The James Eagan Layne was one of the many Liberty ships built by the US to replace the large number of Allied boats that had been destroyed by German U-boats. The ship was 120m long and weighed just over 7,000 tons. During March 1945 she was on a voyage from Barry in Wales to Ghent in Belgium, loaded with United States Army engineering stores. By the afternoon of 21 March the ship was about seven miles from the Plymouth Breakwater, just on the edge of what was one of the most dangerous of all the U-boat hunting grounds. At 2.35 that same afternoon U-boat 1195 hit the Layne with a torpedo, which sliced a great hole in her side. Her holds quickly flooded, as did her engine room, but the Layne was not going to sink without a fight. For nearly eight hours the crew kept the vessel afloat, but the captain, realising that she was finished, set course as best he could for the shore, hoping to beach her. He very nearly made it. By now the James Eagan Layne was taking in water faster than the crew could get rid of it, and at half past ten that night the ship went gently aground in 21m of water on the sandy bottom of Whitsand Bay. Thankfully there were no casualties, and eventually most of the main cargo was salvaged. In the end, the loss to the war effort was minimal, but the gain to the future generations of sports divers was to prove considerable.

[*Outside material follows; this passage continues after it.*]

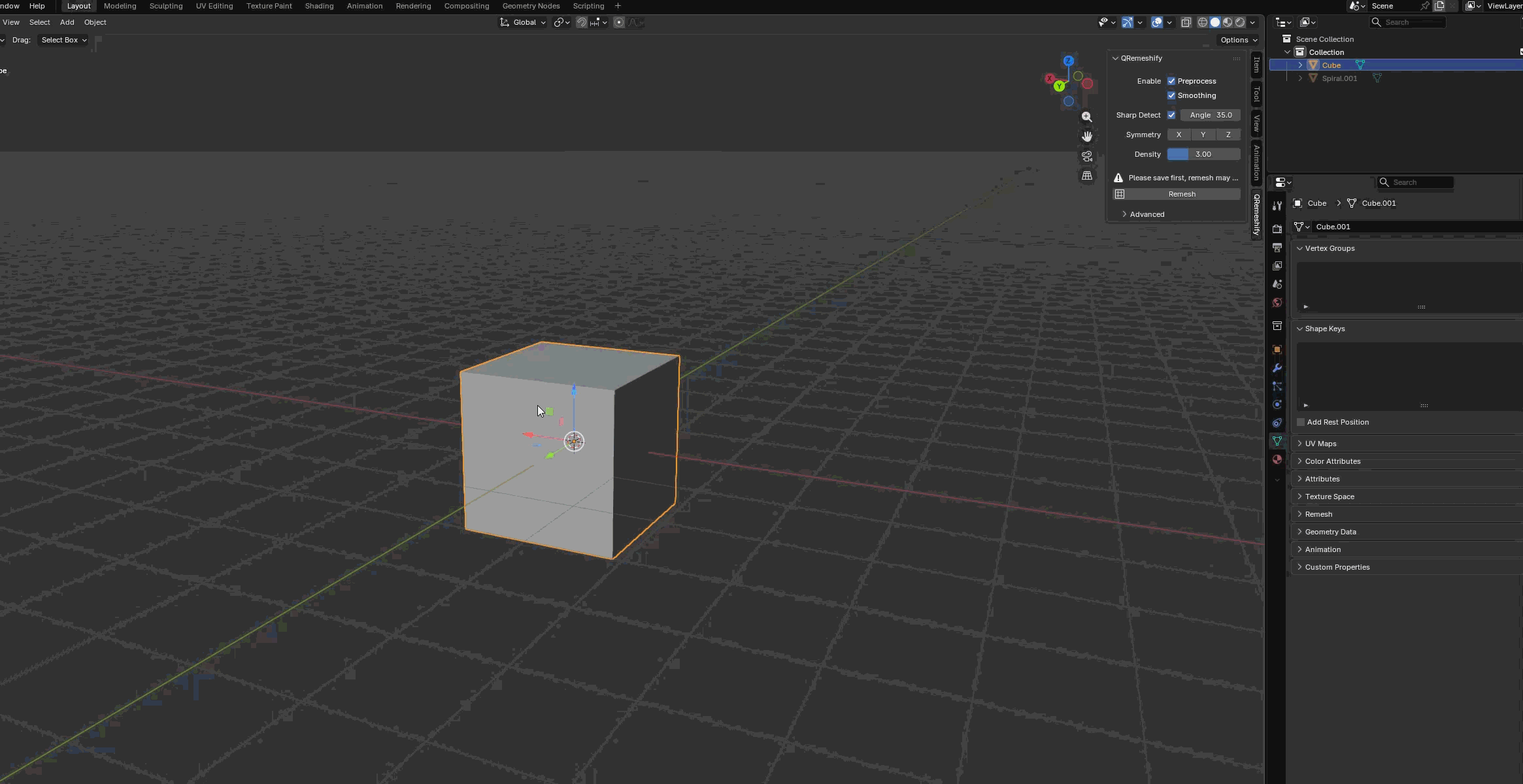Open Modifiers wrench properties tab
The height and width of the screenshot is (784, 1523).
[x=1277, y=368]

Today, the James Egan Layne still lies upright on the sandy bed, but the superstructure and masts have long been swept away by the winter storms and now lie scattered around her on the sandy bottom. After some 62 years, the wreck is starting to break up, but it is still possible to see what the ship was once like. The bows are still intact and well defined, as are the sides of the hull, which loom out of the sand like black cliffs.

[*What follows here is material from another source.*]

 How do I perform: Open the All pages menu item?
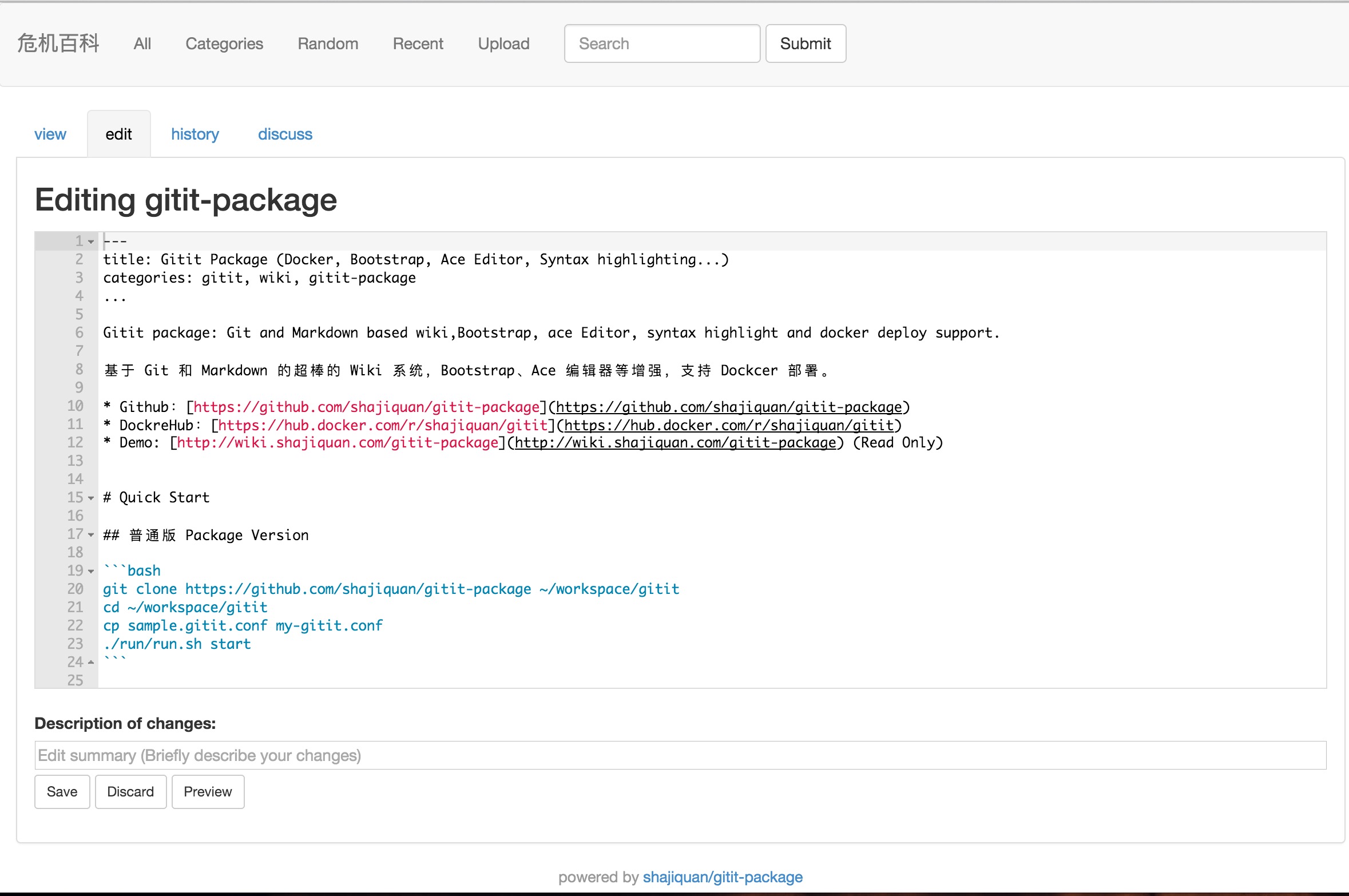click(x=142, y=43)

The storm damage over the past few years has actually made the inside of the wreck more accessible. The holds are jammed with twisted iron plates, pipes, old ladders and all the other paraphernalia associated with a wrecked ship. Even so, there is little danger of getting lost, as you can easily see an exit hole either from the hold that you are entering, or in the side of the ship itself.

While the mixed cargo might not be as exotic as that found on the Red Sea's famous wreck the Thistlegorm, the Layne offers plenty of variety. One of the holds contains hundreds of pickaxe heads all neatly lined up in rows. If that doesn't appeal, you can take your pick of various locomotive wheels or pulley wheels. Near the stern, the ship is virtually cut in half where the torpedo hit it, and again there is a mountain of metal debris, with one of the masts hanging out from the ship's deck and supported by the rest of the wreckage. There are lots of holes and caverns to explore, but some care should be taken as pieces of metal frequently fall from above into the holds and could cause a nasty accident. This whole area is littered with bollards, winches, coils of wire hawser and many other deck fittings.

Most established wrecks have plenty of marine life, but the Layne seems to have more than its fair share. The holds are often full of bass, while the bows are patrolled by watchful shoals of pollack. Pouting make up most of the bottom cover, weaving over all the debris, and lurking almost underneath the keel are some very large ling. There are also wrasse in all shapes and colours, large green and pink plumose anemones, small starfish with colourful coats… the list is endless.

On a summer's weekend this wreck is better than a tropical reef and almost as colourful. Unfortunately, it's almost as popular! Storms permitting, both the bow and stern are buoyed. The stern is in about 25m, so it is best to start there and work your way up to the bows some 130m away where the rails rise up to about 5m - perfect for a safety stop or decompression.

Since the 1960s many other wrecks have been discovered all over the British Isles. But not withstanding their popularity, the Layne has become almost a national dive site, and very many divers have a special regard for her. So much so, that when the shipping corporation Trinity House proposed to disperse the wreck with explosives, there was such a howl of protest that the company was forced to reconsider. Time, however, will soon do the job for Trinity House. So if you want to dive on a piece of history, do it now, because soon only the legend will remain.